§ What is needed: Format the stretch of lines from the one containing "Select 'Ф.И.О.' in the Главный бухгалтер row" through the end of the location data as a Markdown table with the columns Row and Line, leaving out blank lines.

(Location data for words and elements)
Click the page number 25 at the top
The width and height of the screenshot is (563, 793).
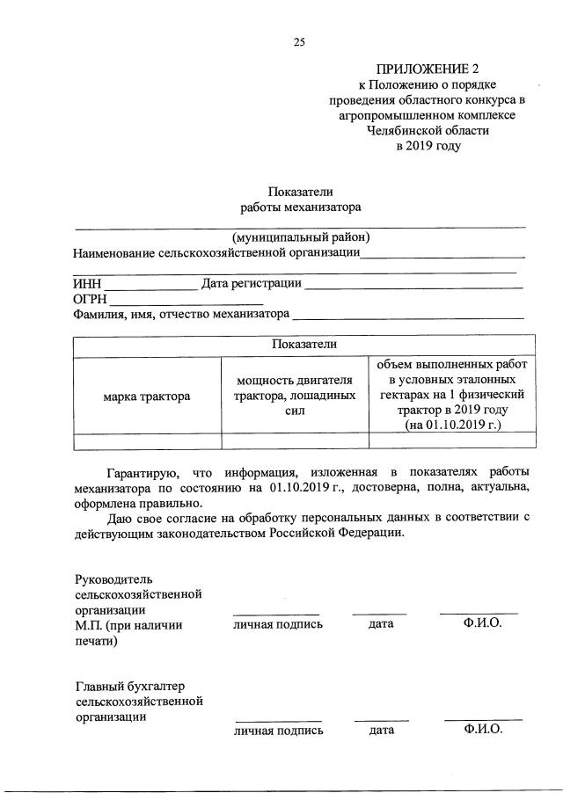click(x=299, y=41)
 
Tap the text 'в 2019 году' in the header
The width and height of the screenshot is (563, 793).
click(x=428, y=146)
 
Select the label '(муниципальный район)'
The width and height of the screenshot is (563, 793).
click(x=301, y=237)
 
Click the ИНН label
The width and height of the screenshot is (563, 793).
click(x=88, y=284)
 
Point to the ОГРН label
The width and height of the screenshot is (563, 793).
click(x=91, y=299)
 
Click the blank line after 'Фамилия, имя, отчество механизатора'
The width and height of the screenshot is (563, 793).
click(x=408, y=315)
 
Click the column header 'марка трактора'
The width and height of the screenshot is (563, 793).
click(x=147, y=396)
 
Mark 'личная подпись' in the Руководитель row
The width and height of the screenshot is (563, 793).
click(x=277, y=624)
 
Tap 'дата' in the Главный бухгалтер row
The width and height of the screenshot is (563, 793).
click(x=381, y=730)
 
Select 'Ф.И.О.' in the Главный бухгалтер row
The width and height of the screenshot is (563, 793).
click(x=483, y=729)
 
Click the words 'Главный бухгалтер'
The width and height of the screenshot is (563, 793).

§ The answer:
| Row | Line |
|---|---|
| 1 | Select 'Ф.И.О.' in the Главный бухгалтер row |
| 2 | The width and height of the screenshot is (563, 793). |
| 3 | click(x=483, y=729) |
| 4 | Click the words 'Главный бухгалтер' |
| 5 | The width and height of the screenshot is (563, 793). |